Sectarian attacks have once again hit the headlines in Lurgan after bloody clashes broke out in January between Catholic and Protestant young people aged between 14 and 18 years old.

 Rival crowds gathered in the town centre and inflicted serious injuries on one another with one person receiving a stab wound to their hand and another needing attention to a head wound after a brick was broken on his head. The town centre is now scene to regular sectarian attacks, especially on young people. One family have recently moved out of the town after a 14 year old Protestant was viciously beaten by a gang of Catholic youth. One father of a witness told the local press “They gave the boy a terrible beating. They used his head as a football.

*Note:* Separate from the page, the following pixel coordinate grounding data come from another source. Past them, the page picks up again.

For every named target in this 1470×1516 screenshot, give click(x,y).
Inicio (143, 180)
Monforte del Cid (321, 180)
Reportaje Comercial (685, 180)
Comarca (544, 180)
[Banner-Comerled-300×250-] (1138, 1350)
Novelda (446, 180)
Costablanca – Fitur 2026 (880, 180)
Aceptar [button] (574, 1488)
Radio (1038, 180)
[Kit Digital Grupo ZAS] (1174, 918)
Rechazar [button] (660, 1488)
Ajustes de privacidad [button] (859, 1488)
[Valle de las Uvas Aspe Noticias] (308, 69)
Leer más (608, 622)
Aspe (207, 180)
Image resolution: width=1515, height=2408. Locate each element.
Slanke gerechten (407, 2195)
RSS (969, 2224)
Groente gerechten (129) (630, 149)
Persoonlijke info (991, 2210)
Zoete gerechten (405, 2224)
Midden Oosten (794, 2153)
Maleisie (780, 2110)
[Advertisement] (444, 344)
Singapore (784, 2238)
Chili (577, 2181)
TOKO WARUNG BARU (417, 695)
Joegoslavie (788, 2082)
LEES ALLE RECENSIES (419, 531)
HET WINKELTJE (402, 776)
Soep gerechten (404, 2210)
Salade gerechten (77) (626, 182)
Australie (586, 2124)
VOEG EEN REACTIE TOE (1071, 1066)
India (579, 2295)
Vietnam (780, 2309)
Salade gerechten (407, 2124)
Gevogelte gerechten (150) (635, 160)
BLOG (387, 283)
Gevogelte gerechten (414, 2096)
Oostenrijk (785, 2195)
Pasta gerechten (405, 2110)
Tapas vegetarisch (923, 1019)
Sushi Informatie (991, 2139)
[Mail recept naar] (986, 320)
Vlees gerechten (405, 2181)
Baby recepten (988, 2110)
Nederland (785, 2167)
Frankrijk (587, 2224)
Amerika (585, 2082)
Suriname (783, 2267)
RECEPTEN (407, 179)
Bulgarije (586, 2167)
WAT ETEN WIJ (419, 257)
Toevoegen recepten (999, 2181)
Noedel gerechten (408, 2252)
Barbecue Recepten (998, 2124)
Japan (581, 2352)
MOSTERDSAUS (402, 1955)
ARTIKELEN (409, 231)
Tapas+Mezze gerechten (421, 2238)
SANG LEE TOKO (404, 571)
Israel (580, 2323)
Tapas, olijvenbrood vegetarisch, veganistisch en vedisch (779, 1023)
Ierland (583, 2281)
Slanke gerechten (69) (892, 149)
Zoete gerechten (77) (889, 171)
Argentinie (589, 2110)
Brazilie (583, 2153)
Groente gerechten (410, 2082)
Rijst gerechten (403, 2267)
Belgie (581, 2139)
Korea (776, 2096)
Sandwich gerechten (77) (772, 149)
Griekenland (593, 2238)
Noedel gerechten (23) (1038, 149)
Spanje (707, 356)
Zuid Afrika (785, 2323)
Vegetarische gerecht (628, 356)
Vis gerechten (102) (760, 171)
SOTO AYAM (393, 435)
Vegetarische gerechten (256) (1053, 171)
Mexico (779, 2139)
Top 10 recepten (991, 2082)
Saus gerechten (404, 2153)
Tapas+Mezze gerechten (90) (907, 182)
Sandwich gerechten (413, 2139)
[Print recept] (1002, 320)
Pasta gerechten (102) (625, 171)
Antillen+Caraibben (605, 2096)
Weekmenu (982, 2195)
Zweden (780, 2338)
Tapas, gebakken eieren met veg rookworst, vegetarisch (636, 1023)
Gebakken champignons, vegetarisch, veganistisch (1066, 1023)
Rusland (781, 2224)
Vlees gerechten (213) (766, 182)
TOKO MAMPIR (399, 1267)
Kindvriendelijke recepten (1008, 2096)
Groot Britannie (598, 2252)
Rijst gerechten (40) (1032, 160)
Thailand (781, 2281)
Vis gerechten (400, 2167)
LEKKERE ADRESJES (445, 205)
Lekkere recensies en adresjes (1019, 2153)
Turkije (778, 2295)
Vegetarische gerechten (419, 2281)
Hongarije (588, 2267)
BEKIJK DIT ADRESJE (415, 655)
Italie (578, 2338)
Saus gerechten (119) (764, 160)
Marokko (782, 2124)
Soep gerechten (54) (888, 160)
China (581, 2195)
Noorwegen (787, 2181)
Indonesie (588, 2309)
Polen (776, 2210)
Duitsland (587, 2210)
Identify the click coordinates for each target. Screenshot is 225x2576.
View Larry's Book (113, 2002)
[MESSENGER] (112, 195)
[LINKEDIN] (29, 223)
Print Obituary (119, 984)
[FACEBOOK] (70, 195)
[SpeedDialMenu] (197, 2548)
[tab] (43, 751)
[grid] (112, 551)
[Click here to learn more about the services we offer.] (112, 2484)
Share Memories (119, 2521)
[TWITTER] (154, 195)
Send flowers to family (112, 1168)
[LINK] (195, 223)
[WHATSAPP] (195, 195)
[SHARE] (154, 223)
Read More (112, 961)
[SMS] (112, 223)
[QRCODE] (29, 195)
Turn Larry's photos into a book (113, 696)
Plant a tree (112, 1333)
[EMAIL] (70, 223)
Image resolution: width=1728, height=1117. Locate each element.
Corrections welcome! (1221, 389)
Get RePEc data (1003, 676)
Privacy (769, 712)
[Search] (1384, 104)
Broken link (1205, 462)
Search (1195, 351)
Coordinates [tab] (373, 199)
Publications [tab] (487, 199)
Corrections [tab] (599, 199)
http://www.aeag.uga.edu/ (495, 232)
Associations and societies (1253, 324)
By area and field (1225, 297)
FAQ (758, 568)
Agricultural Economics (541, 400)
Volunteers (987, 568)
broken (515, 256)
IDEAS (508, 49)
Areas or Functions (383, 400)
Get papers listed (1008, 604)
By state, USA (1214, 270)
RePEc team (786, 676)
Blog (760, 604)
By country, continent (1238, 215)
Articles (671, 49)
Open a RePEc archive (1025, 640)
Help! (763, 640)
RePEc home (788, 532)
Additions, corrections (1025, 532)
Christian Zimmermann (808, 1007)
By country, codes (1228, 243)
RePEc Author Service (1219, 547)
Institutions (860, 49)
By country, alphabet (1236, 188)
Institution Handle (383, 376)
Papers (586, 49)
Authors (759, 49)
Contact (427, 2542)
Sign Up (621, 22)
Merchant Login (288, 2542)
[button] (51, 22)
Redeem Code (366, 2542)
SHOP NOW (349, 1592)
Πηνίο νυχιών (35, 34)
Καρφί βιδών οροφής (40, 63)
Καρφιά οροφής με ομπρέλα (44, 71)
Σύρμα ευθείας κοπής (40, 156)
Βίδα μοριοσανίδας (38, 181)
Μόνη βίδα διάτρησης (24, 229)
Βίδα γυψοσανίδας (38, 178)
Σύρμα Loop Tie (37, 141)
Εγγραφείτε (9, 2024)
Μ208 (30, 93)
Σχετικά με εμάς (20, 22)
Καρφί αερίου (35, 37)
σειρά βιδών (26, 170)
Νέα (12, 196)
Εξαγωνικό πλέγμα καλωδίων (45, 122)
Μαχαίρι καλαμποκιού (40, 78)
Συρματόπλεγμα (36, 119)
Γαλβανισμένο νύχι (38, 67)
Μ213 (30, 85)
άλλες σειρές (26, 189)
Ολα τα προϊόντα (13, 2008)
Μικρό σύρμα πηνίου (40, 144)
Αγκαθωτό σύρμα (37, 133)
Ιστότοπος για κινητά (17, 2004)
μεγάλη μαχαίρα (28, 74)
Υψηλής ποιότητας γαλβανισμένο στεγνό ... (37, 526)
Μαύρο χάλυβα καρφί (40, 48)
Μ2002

My son said there were mainly 14 or 15-year-olds involved, but there were also men running around with sticks or baseball bats.” Catholics are also victims of sectarian beatings in the town.

Paramilitary forces have become more active. Dissident republican groups have begun carrying out so-called punishment beatings on young people in Catholic estates. However, Lurgan is not exceptional. Unfortunately sectarianism is growing across Northern Ireland. Meanwhile the sectarian politicians carry out attacks on working class people, Catholic and Protestant, and bosses continue to exploit young workers. Sectarianism only divides and weakens working class people and only serves the interests of the ruling class. That is why sectarianism needs to be opposed, not through liberal do-gooders, but by uniting working people to fight against the poverty which afflicts both Protestant and Catholic working class areas and fighting for a decent future.

Unemployment is ravaging working class communities. Workers and young people are best able to struggle for jobs and services if they are united. In the 1990’s the socialists played a crucial role through the Youth Against Sectarianism campaign and through trades councils in mobilising Catholic and Protestant workers in opposition to sectarian threats and killings. School walk-outs were organised to give a voice to the majority of young people who wanted to speak out against sectarianism. Socialist Party members on the Mid-Ulster Trades Council in the 1990’s also organised strikes and demonstrations which succeeded in isolating the bigots on both sides. These are examples of what can be done to tackle sectarian division.